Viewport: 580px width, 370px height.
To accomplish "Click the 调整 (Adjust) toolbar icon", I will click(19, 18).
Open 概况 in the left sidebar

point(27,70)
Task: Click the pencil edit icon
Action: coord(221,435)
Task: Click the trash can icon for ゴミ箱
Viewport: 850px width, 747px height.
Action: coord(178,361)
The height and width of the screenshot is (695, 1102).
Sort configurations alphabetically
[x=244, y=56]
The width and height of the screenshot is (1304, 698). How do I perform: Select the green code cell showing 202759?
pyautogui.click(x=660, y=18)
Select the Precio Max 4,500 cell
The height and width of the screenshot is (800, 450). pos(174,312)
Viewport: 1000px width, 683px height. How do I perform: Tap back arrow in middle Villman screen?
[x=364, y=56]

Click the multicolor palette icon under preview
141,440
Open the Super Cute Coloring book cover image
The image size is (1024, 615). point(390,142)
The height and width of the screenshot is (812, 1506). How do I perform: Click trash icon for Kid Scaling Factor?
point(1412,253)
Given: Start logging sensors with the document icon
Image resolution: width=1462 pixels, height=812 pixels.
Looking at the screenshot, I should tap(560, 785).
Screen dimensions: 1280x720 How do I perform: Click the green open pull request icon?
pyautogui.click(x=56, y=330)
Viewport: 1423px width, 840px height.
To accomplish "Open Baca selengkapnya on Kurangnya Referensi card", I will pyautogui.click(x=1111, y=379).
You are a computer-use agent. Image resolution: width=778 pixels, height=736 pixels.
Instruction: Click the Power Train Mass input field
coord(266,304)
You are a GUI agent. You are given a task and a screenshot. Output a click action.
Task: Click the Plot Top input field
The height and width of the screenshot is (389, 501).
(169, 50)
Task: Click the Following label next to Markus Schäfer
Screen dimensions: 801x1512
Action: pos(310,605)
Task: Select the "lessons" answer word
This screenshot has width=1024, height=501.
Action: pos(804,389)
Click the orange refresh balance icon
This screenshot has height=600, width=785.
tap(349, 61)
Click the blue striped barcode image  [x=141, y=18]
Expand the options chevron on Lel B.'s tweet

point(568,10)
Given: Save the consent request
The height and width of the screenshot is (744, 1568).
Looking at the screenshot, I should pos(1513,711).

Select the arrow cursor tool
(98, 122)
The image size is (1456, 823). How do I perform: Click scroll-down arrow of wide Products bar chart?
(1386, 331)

+ + + +

**Requirement**
Everything above from the line containing "Screen dimensions: 1280x720" down to the line containing "Task: Select the" is to be transcribed exactly, with both of those lines included and nothing else added.

**Solution to this exercise**
Screen dimensions: 1280x720 How do I perform: Click the green open pull request icon?
pyautogui.click(x=56, y=330)
Viewport: 1423px width, 840px height.
To accomplish "Open Baca selengkapnya on Kurangnya Referensi card", I will pyautogui.click(x=1111, y=379).
You are a computer-use agent. Image resolution: width=778 pixels, height=736 pixels.
Instruction: Click the Power Train Mass input field
coord(266,304)
You are a GUI agent. You are given a task and a screenshot. Output a click action.
Task: Click the Plot Top input field
The height and width of the screenshot is (389, 501).
(169, 50)
Task: Click the Following label next to Markus Schäfer
Screen dimensions: 801x1512
Action: pos(310,605)
Task: Select the "lessons" answer word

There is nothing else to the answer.